**EXERCISE DESCRIPTION:** Copy the entries below word for word, omitting the pictures.

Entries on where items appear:
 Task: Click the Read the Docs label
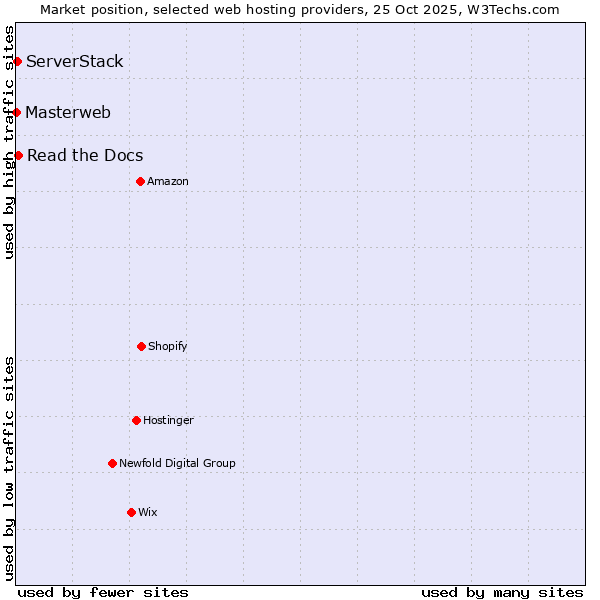coord(85,155)

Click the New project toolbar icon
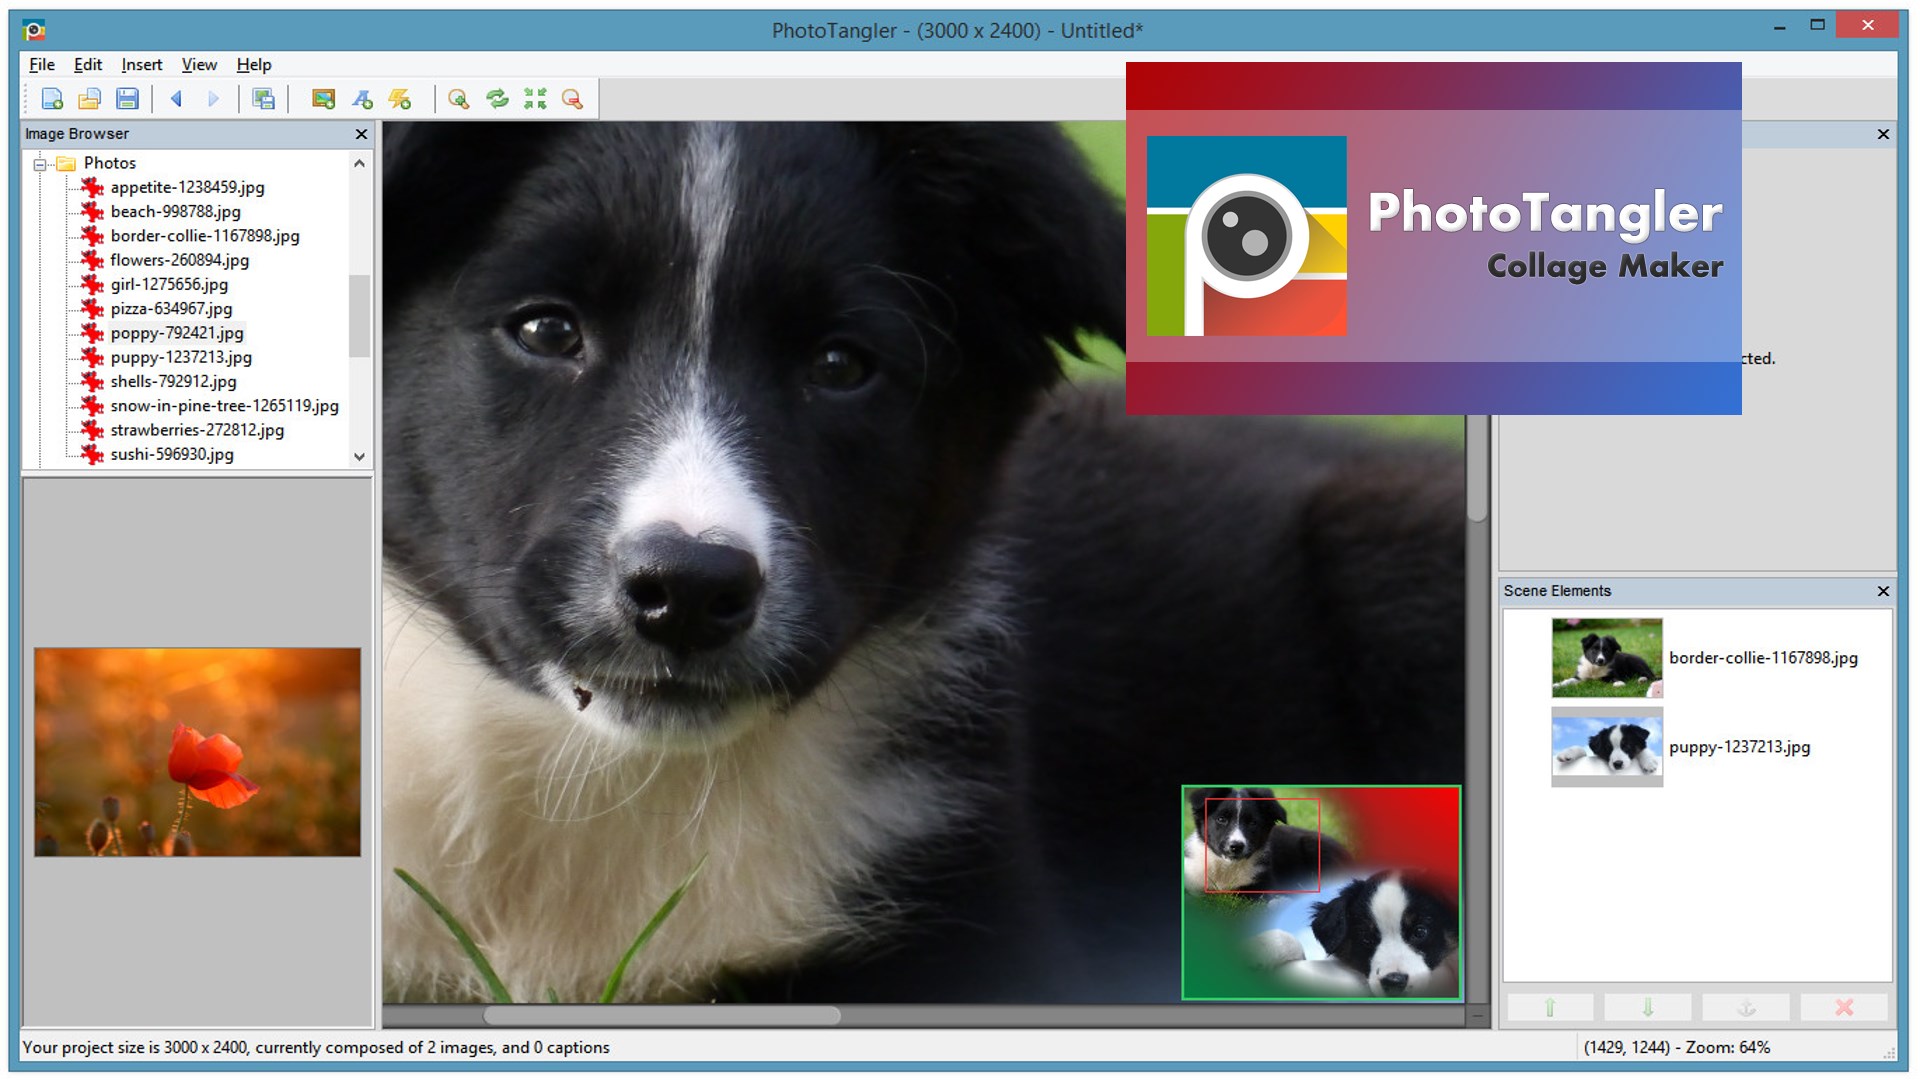[52, 99]
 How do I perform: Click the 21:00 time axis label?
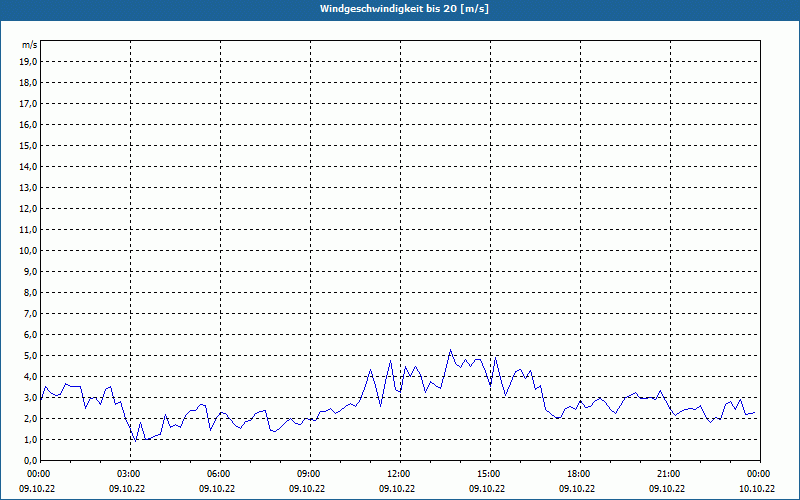tap(668, 474)
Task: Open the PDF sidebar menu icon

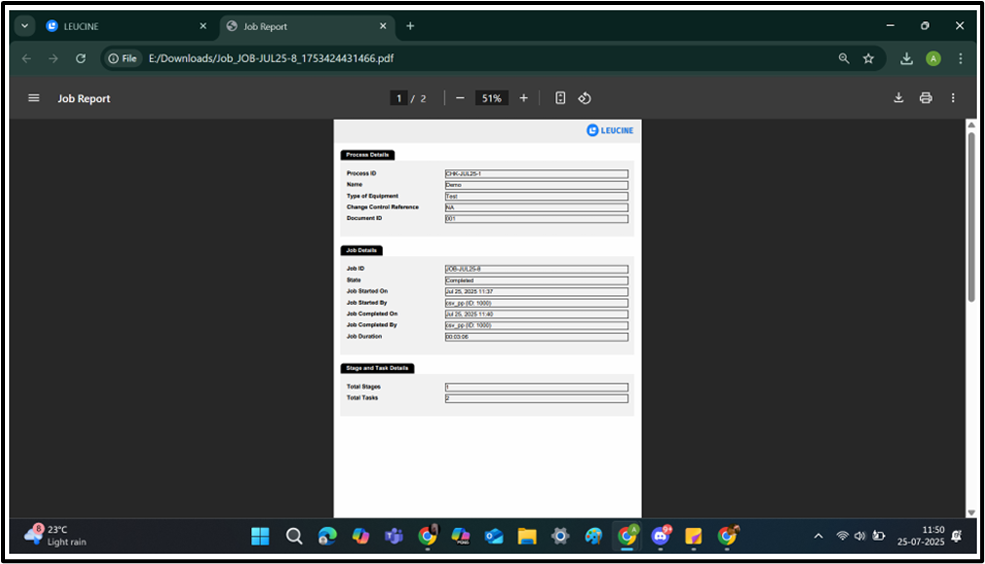Action: point(34,98)
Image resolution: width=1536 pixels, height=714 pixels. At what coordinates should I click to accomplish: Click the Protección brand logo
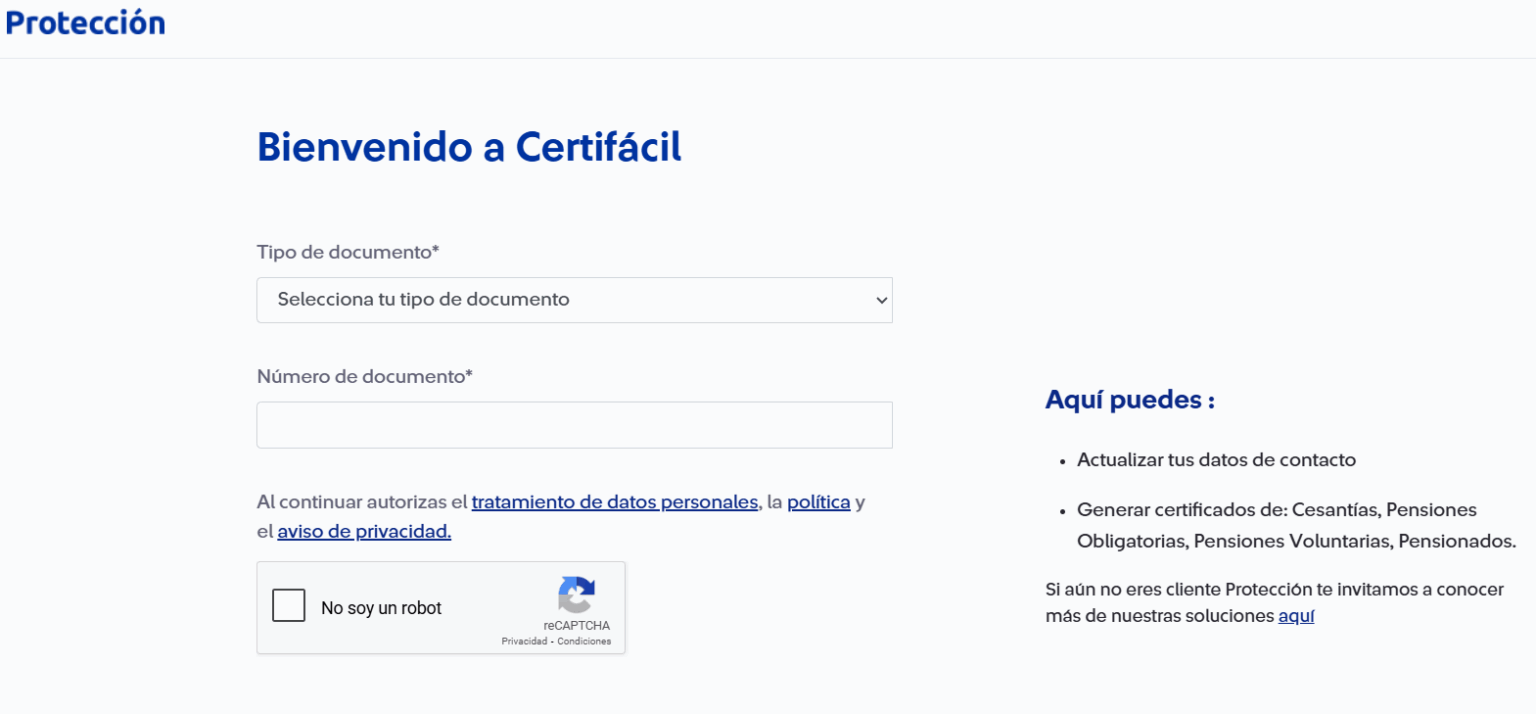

**COMPLETE ANSWER:**
 Task: Click the Read the Docs label
coord(85,155)

Click the New project toolbar icon
[52, 99]
 How do I perform: Click the 21:00 time axis label?
tap(668, 474)
Task: Open the PDF sidebar menu icon

Action: point(34,98)
Image resolution: width=1536 pixels, height=714 pixels. At what coordinates should I click to accomplish: Click the Protección brand logo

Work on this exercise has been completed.